What is expected
Word for word, set down every record that appears below.

Collected data
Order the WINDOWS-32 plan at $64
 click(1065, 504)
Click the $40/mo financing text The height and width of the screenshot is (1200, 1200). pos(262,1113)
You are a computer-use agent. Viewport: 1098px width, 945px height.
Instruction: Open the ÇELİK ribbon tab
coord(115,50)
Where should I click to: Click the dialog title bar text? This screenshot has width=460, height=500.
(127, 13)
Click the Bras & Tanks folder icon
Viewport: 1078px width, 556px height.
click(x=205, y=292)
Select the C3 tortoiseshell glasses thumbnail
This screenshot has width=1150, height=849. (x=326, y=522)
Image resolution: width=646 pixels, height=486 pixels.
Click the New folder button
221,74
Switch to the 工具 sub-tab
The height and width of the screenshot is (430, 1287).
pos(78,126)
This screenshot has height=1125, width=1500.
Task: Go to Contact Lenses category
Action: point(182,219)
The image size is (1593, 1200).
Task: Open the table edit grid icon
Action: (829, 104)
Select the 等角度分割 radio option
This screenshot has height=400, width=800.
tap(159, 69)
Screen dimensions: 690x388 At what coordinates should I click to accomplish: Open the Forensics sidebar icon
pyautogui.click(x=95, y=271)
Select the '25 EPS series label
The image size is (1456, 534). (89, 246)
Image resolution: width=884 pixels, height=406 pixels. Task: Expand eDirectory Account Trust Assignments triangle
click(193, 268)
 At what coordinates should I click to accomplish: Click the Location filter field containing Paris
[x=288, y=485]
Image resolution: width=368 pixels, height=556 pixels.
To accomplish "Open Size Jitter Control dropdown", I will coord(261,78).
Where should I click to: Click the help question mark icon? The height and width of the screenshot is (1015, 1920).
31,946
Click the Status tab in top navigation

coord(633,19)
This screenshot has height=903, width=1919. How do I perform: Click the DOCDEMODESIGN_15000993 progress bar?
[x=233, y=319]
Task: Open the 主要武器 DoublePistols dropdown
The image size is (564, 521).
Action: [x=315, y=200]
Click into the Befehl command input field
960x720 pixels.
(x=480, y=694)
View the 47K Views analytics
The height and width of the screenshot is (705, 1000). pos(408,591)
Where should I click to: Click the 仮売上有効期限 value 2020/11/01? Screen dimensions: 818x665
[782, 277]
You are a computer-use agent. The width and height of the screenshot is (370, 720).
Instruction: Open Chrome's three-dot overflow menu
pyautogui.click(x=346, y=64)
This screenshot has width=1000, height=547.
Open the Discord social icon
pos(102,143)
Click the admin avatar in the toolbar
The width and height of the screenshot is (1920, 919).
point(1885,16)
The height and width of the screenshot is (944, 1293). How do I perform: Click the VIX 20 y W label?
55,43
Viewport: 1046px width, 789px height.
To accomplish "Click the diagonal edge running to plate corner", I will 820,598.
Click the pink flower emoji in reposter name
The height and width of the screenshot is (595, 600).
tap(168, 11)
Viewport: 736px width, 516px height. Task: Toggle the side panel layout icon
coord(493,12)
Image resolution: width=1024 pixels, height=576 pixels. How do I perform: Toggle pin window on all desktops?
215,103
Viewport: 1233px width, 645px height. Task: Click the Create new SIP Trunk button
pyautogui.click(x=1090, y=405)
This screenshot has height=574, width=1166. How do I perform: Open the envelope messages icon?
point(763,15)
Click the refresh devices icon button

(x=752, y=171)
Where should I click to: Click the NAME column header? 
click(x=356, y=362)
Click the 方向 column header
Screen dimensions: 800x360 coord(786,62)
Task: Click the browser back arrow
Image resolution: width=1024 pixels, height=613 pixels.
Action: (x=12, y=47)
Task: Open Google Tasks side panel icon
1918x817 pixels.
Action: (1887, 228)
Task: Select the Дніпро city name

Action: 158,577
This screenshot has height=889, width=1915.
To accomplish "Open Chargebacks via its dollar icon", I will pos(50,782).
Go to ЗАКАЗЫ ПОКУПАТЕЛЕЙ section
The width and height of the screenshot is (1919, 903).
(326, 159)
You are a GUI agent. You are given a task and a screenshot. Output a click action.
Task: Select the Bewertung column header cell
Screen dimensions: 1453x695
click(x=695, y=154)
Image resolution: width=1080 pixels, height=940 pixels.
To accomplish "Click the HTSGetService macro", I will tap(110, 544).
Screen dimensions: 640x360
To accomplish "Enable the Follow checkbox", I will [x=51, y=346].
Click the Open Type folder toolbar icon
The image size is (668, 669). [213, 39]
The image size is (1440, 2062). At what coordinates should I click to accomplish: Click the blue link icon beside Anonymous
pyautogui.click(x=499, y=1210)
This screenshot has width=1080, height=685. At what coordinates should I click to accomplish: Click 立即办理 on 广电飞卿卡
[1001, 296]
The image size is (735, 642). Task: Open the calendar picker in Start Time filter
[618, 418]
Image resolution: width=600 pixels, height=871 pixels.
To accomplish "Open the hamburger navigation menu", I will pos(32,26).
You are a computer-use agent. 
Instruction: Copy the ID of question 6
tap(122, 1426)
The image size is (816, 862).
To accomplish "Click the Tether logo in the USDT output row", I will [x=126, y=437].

Solution for this exercise
Order the WINDOWS-32 plan at $64
 click(1065, 504)
Click the $40/mo financing text The height and width of the screenshot is (1200, 1200). pos(262,1113)
You are a computer-use agent. Viewport: 1098px width, 945px height.
Instruction: Open the ÇELİK ribbon tab
coord(115,50)
Where should I click to: Click the dialog title bar text? This screenshot has width=460, height=500.
(127, 13)
Click the Bras & Tanks folder icon
Viewport: 1078px width, 556px height.
click(x=205, y=292)
Select the C3 tortoiseshell glasses thumbnail
This screenshot has width=1150, height=849. (x=326, y=522)
Image resolution: width=646 pixels, height=486 pixels.
Click the New folder button
221,74
Switch to the 工具 sub-tab
The height and width of the screenshot is (430, 1287).
pos(78,126)
This screenshot has height=1125, width=1500.
Task: Go to Contact Lenses category
Action: point(182,219)
The image size is (1593, 1200).
Task: Open the table edit grid icon
Action: (829, 104)
Select the 等角度分割 radio option
This screenshot has height=400, width=800.
tap(159, 69)
Screen dimensions: 690x388 At what coordinates should I click to accomplish: Open the Forensics sidebar icon
pyautogui.click(x=95, y=271)
Select the '25 EPS series label
The image size is (1456, 534). (89, 246)
Image resolution: width=884 pixels, height=406 pixels. Task: Expand eDirectory Account Trust Assignments triangle
click(193, 268)
 At what coordinates should I click to accomplish: Click the Location filter field containing Paris
[x=288, y=485]
Image resolution: width=368 pixels, height=556 pixels.
To accomplish "Open Size Jitter Control dropdown", I will coord(261,78).
Where should I click to: Click the help question mark icon? The height and width of the screenshot is (1015, 1920).
31,946
Click the Status tab in top navigation

coord(633,19)
This screenshot has height=903, width=1919. How do I perform: Click the DOCDEMODESIGN_15000993 progress bar?
[x=233, y=319]
Task: Open the 主要武器 DoublePistols dropdown
The image size is (564, 521).
Action: [x=315, y=200]
Click into the Befehl command input field
960x720 pixels.
(x=480, y=694)
View the 47K Views analytics
The height and width of the screenshot is (705, 1000). pos(408,591)
Where should I click to: Click the 仮売上有効期限 value 2020/11/01? Screen dimensions: 818x665
[782, 277]
You are a computer-use agent. The width and height of the screenshot is (370, 720).
Instruction: Open Chrome's three-dot overflow menu
pyautogui.click(x=346, y=64)
This screenshot has width=1000, height=547.
Open the Discord social icon
pos(102,143)
Click the admin avatar in the toolbar
The width and height of the screenshot is (1920, 919).
point(1885,16)
The height and width of the screenshot is (944, 1293). How do I perform: Click the VIX 20 y W label?
55,43
Viewport: 1046px width, 789px height.
To accomplish "Click the diagonal edge running to plate corner", I will 820,598.
Click the pink flower emoji in reposter name
The height and width of the screenshot is (595, 600).
tap(168, 11)
Viewport: 736px width, 516px height. Task: Toggle the side panel layout icon
coord(493,12)
Image resolution: width=1024 pixels, height=576 pixels. How do I perform: Toggle pin window on all desktops?
215,103
Viewport: 1233px width, 645px height. Task: Click the Create new SIP Trunk button
pyautogui.click(x=1090, y=405)
This screenshot has height=574, width=1166. How do I perform: Open the envelope messages icon?
point(763,15)
Click the refresh devices icon button

(x=752, y=171)
Where should I click to: Click the NAME column header? 
click(x=356, y=362)
Click the 方向 column header
Screen dimensions: 800x360 coord(786,62)
Task: Click the browser back arrow
Image resolution: width=1024 pixels, height=613 pixels.
Action: (x=12, y=47)
Task: Open Google Tasks side panel icon
1918x817 pixels.
Action: (1887, 228)
Task: Select the Дніпро city name

Action: 158,577
This screenshot has height=889, width=1915.
To accomplish "Open Chargebacks via its dollar icon", I will pos(50,782).
Go to ЗАКАЗЫ ПОКУПАТЕЛЕЙ section
The width and height of the screenshot is (1919, 903).
(326, 159)
You are a GUI agent. You are given a task and a screenshot. Output a click action.
Task: Select the Bewertung column header cell
Screen dimensions: 1453x695
click(x=695, y=154)
Image resolution: width=1080 pixels, height=940 pixels.
To accomplish "Click the HTSGetService macro", I will tap(110, 544).
Screen dimensions: 640x360
To accomplish "Enable the Follow checkbox", I will [x=51, y=346].
Click the Open Type folder toolbar icon
The image size is (668, 669). [213, 39]
The image size is (1440, 2062). At what coordinates should I click to accomplish: Click the blue link icon beside Anonymous
pyautogui.click(x=499, y=1210)
This screenshot has width=1080, height=685. At what coordinates should I click to accomplish: Click 立即办理 on 广电飞卿卡
[1001, 296]
The image size is (735, 642). Task: Open the calendar picker in Start Time filter
[618, 418]
Image resolution: width=600 pixels, height=871 pixels.
To accomplish "Open the hamburger navigation menu", I will pos(32,26).
You are a computer-use agent. 
Instruction: Copy the ID of question 6
tap(122, 1426)
The image size is (816, 862).
To accomplish "Click the Tether logo in the USDT output row", I will [x=126, y=437].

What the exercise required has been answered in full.